Wednesday, October 5, 2016

What If I Never See You Again

I've enjoyed the company of a lot of people in my life, but in truth only a handful seem to haunt my mind.

I'm sorry if you're not one of them, and you wish you were.
It's not like I never think of you, don't worry.
I'm sorry if you're one of them, and you wish you weren't.
I'm not going to try to ruin your life, don't worry.

I'm sorry if I wasted time you could have spent with someone you might still want to hang with...

I can already hear the person reading this and responding as if I'm having a pity party.
Fuck you, you don't understand me and you're probably the one who can't take emotions.
I've carried that weight a long time.
I can handle it.
I can be broken and still rise.
I mean this. I don't want your pity, I want your understanding.

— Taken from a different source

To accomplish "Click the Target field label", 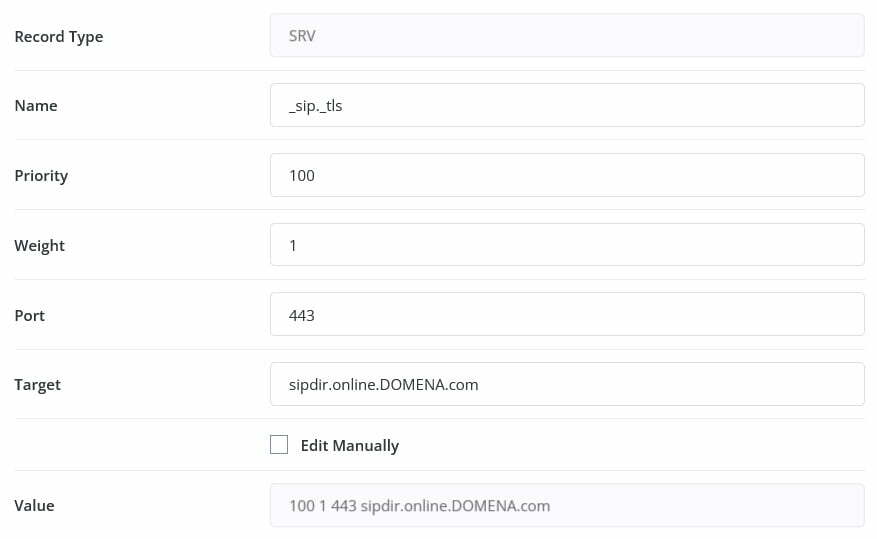I will coord(37,385).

If I were so great, they'd want to stick around - they'd miss me like I miss them - that's just how that works.
Something is wrong, off, not ready, blocking, distancing, turning things sour.
Being around me doesn't tend to make people happier.

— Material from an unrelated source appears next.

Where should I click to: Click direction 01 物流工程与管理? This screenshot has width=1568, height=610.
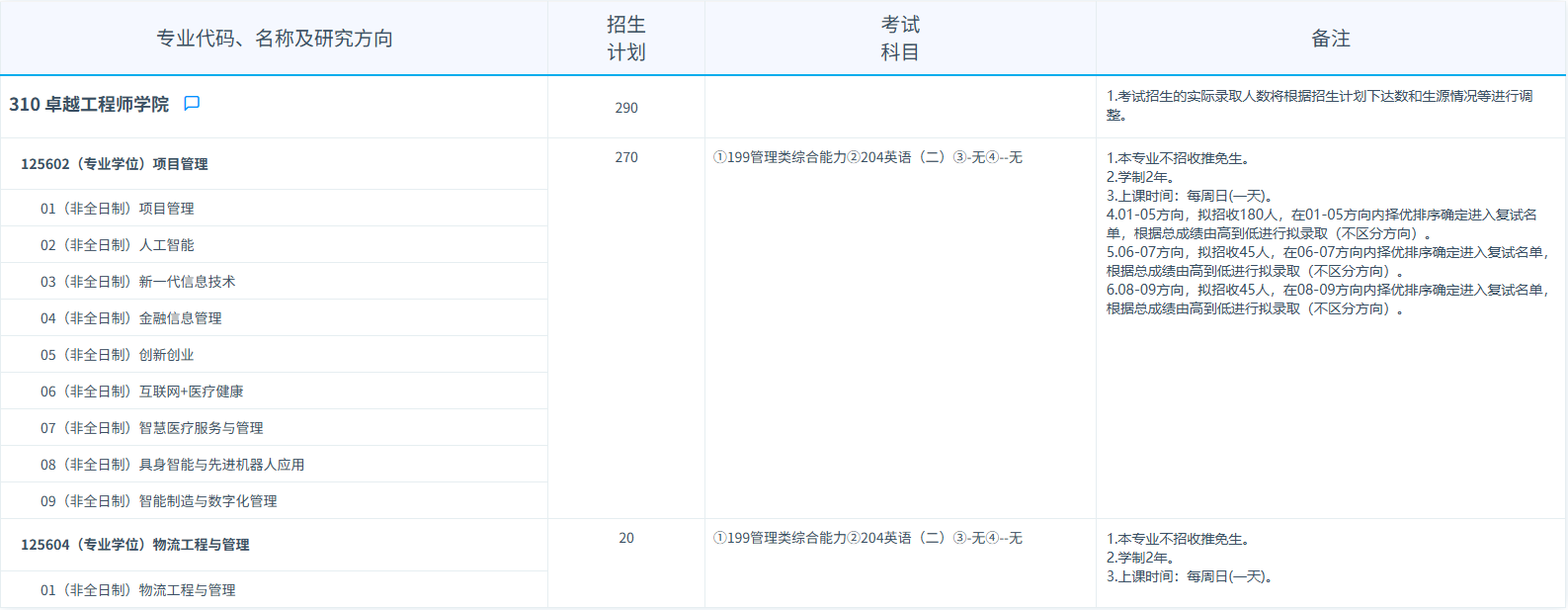pyautogui.click(x=138, y=590)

What do people get out of my company?

They feel smart. They can bitch and complain. I can pay close attention and listen and be engaged.
I validate and question. I dig further and connect. For some, I'm just there, and that's enough.
I ask questions. I weigh the sides. I give advice. I try to make you feel better. I try to unburden you. Empathize.
But you aren't laughing, enjoying yourself, at ease. You aren't the same with me as you are at the bar or with your other friends. When you're with me, you are more focused and responding as if life were a paper we're constantly writing together. I used to appreciate this way of being. But it doesn't make people happy. It's not what I miss the most.

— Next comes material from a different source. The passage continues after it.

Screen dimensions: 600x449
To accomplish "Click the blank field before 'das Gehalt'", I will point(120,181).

I miss the adventure. The dreaming. The smoking and singing.
Being artists. Being badasses. Being runaways in the night. Being out together. Making the world our own.
So smart and soulful and sincere and wild.
The feeling of who I was when I was with you.

I see their faces over and over, the people I miss.
Even the people I know I should not miss, should not contact - I miss.
I wish you were here now. I wish you were hugging me. And that's saying a lot because I've grown hypersensitive to touch.
I wish you were telling me everything is going to be okay.
I wish you were forgiving me. I wish you would say it's all in the past. I wish we'd go smoke a cigarette together, like we did.
I wish you could call me your best friend, again.

Everyone I've ever loved this much, loved like this, I have memories smoking cigarettes with:
On the porch.
Playing chess.
Prague.
In the car with the windows down, music up.
At Rozie's. The bunny tree.
The picnic table.
The bathroom with the pink tile.
At the bar.
Outside the smoke shop.
The church steps.
The basement full of VHS.
So luxurious.
Any time it rains.

Funny how I've gotten attached to cigarettes and people in much the same way.
I've tried to quit. Thought I was over it. Listing all the reasons I'm done. Can't help it. Come back.
I tend to chain smoke, and then I'll feel sick and quit cold-turkey only to come back again a few months later.

When I crave a smoke now, just what am I craving?
Nicotine, or you? Do they combine to form some kind of everlasting love?

God damn you were so perfect. You'd gone through adversity. You'd lived a creative life. You thought about interesting things and you dabbled in alternative realms. You were educated, yet full of fantasies. You were proper, respectable, but didn't mind getting your hands dirty. You understood beauty. You understood darkness. You weren't afraid of all the things people shy away from. You cursed and laughed and smoked and sang. You were sweet and vicious and filthy and glorious and free. You understood me, and you were everything I wanted to be.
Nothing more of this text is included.